Okay, so your ideas are better. What do you mean by ' leave me stranded outside or locked inside of experience, but places me in the middle'?  Can you explain that more? Or not really?

> > Do you suffer? Do you experience pain in any way?
>
> Yes, of course I sometimes suffer. And I do sometimes experience pain, too. I am too often caught in static patterns that are self-centered. What about you? Do you suffer? Do you experience pain? Does thinking of "static patterns of value as every thing" help? How?

Yes I do suffer. Does thinking of static patterns of value as everything help me to deal with this suffering? In some ways.  But I think more to the point the MOQ helps to deal with this suffering.  Thinking of static patterns of value as everything - points to the suffering.  It is because static patterns exist that we suffer.  Static patterns are suffering.  This is because we can't ever truly 'capture' reality. In the end, living is a degenerate activity. Metaphysics is a degenerate activity.  Try as we might, we never get it 'right'. We try and capture a changing reality into a fixed, defined, thing.  I'm using words now, and you speak words as well.  These words represent things.  But these things aren't Dynamic Quality. Because Dynamic Quality isn't anything. So we always, even unintentionally, end up defining that which cannot be defined. And because we do this, we get 'stuck', and we suffer.  

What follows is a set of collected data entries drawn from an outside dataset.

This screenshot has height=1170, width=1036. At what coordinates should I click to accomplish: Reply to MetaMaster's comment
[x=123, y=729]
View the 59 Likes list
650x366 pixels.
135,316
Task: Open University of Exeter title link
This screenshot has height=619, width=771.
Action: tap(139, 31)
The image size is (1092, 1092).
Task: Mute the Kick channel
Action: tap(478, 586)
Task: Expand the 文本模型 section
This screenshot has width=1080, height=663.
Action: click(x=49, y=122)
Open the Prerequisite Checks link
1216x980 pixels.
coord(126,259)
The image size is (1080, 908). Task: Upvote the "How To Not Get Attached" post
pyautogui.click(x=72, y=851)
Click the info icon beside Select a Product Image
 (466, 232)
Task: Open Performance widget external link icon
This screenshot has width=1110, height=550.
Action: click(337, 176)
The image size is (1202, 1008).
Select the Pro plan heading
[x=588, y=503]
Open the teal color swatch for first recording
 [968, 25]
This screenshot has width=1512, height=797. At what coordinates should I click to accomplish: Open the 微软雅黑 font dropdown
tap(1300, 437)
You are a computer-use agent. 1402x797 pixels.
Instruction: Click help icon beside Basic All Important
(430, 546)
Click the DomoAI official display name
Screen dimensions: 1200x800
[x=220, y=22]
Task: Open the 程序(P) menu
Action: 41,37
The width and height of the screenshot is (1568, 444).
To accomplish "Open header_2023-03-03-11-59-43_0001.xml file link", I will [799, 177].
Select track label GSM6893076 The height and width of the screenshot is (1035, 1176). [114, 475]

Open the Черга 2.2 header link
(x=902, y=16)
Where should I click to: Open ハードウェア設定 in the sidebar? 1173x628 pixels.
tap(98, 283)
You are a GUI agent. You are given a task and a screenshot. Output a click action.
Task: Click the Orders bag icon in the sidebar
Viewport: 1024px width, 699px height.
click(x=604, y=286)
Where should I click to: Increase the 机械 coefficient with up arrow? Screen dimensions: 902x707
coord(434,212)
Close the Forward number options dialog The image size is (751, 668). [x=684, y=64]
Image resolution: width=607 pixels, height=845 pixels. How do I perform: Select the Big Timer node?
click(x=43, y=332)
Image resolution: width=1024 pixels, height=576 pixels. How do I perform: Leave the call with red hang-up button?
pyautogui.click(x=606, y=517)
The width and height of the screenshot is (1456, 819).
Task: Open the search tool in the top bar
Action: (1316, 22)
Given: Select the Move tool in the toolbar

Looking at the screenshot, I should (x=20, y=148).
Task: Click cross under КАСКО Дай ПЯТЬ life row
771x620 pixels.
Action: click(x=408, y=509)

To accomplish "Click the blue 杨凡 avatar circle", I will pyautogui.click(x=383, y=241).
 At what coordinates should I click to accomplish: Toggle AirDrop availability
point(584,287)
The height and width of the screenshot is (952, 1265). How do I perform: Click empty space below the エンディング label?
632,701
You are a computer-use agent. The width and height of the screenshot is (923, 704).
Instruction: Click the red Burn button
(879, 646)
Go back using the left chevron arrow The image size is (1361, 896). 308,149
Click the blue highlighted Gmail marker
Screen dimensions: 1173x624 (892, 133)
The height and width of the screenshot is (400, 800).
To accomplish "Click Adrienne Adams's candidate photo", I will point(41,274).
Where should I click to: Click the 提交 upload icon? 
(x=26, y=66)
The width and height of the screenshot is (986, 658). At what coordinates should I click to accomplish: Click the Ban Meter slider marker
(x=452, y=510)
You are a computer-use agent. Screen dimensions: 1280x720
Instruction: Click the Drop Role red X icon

With this in mind, I think that not only does the MOQ point to our suffering - it also offers us a way to free ourselves from this suffering.  It points out a way to actually free ourselves from these static patterns. The MOQ says that rather than our typical everyday, Western, notion of freedom.  The one which you and I grew up with.  You know, the one where 'freedom' means doing something else.  If we're suffering.. we should be 'free' to do something else. That is go and do some other thing, some other pattern -  there is actually another type of freedom seldom talked about in the West.  People are often surprised at how hard Asians people work without complaint. And I agree with Pirsig where he says that he thinks it is because they cracked this issue of freedom a long time ago..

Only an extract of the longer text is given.